The investment industry is full of terms that few outsiders understand. Whilst not deliberate, it has becoming increasingly evident that they are doing little to increase the education of end consumers and in fact are more likely to confuse. Using the word ‘drawdown’ for instance, which is a complicated way to say ‘your shares are now worth less than before’ or even using the world ‘yield’ instead of income, given both are very different things. One issue that came up recently in discussions with both clients and other industry participants is ‘factor’ investing.

The concept has grown in popularity in the institutional world with industry funds and exchange traded funds relying on ‘factor-based’ strategies to deliver returns. Factor investing has been one of the fastest growing sectors of global asset markets over the last five years; but what does it actually mean?

The concept may sound highly complex, but it couldn’t be simpler. If you have ever invested in an index fund from the likes of Vanguard or Blackrock, or purchased units in an ETF on the ASX, you are a ‘factor’ investor. Put simply, ‘factors’ are defined as the specific drivers, inputs, or measures that have influenced returns across different asset classes over time. In the case of an index fund or ETF, these portfolios of shares are weighted according to the market capitalisation of each company, otherwise known as the ‘size factor’.

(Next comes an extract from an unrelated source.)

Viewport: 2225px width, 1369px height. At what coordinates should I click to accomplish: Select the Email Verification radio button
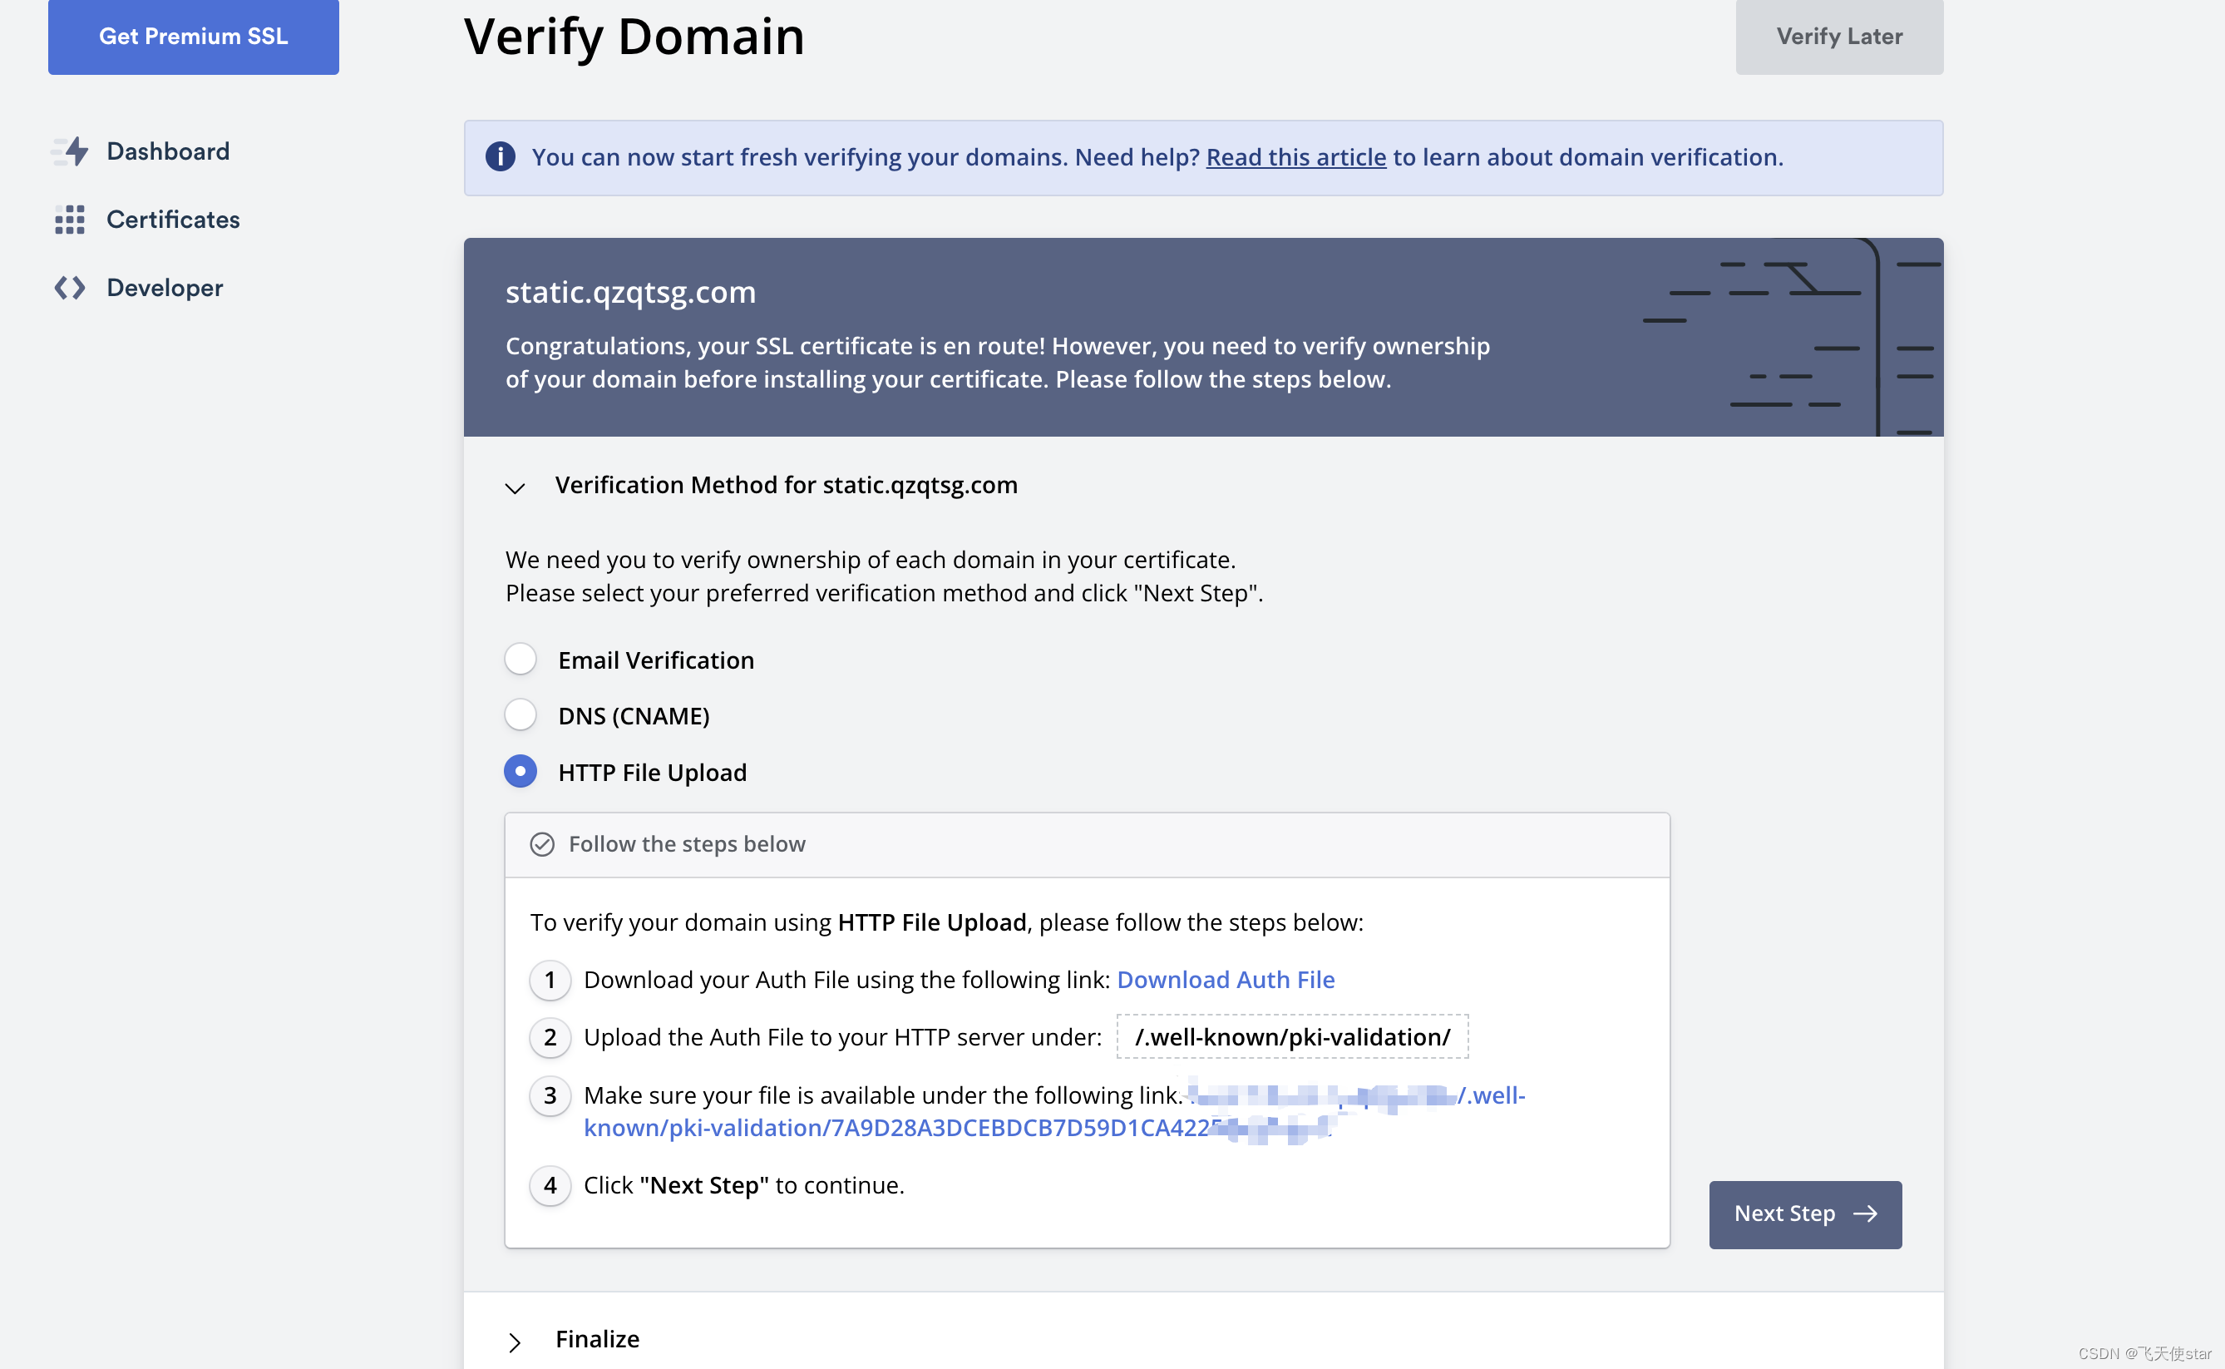click(521, 658)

  • As you would appreciate, there are many factors that can influence the movement of share prices in the US, so ‘factor’ investing seeks to identify those which are measurable and trackable. Many experts flag factors from sixteen to sixty, spanning economic and ‘style’ inputs, for the purpose of this article we stick to the latter. The six key ‘style’ factors which are most common in this new world of investing are:

    • Value – Involves finding the old-fashioned ‘undervalued’ company based on traditional measures like the Price Earnings Ratio, or Net Tangible Assets;

    • Size – Assesses the relative performance between, small, large, and medium- sized companies;

    • Quality – An increasingly common measure, includes assessments of a company’s ability to repay its debt and the cash flow it’s producing;

    • Momentum – Involves assessing companies based on the movement in their share price of the last say 6 and 12 months;

    • Volatility – Low volatility measures an individual stocks daily volatility compared to the benchmark index;

    • Carry – Another confusing financial term, carry simply refers to the dividends or income an investment offers.

    So why are factors important?

    To put it simply, they appear to work. Factor investing was made famous by groups such as Dimensional Fund Advisors and BlackRock in recent years, with the concept grounded in academic theory and research.

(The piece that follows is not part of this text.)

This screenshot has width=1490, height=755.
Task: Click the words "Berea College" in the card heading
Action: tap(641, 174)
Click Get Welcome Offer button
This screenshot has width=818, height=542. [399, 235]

    Each of the factors outlined above have been measured in almost every way imaginable using every piece of financial data on record in the US, Australia, and around the world. Through extensive computer programming and testing, researchers are able to determine which factors have delivered the strongest returns over different periods of time and which combination works best. Obviously, much of this is backward looking, but as they say, the world doesn’t repeat but it does ‘rhyme’.

    Factor investing is becoming known as a ‘low cost’ alternative to active management of share portfolios with data scientists and processing power replacing the qualitative analysis undertaken by portfolio managers. Two of the more proven factors over the last several decades are ‘size’ where smaller companies have consistently outperformed larger ones and ‘momentum’ where those shares whose price rose in the previous six months tended to rise in the next six months.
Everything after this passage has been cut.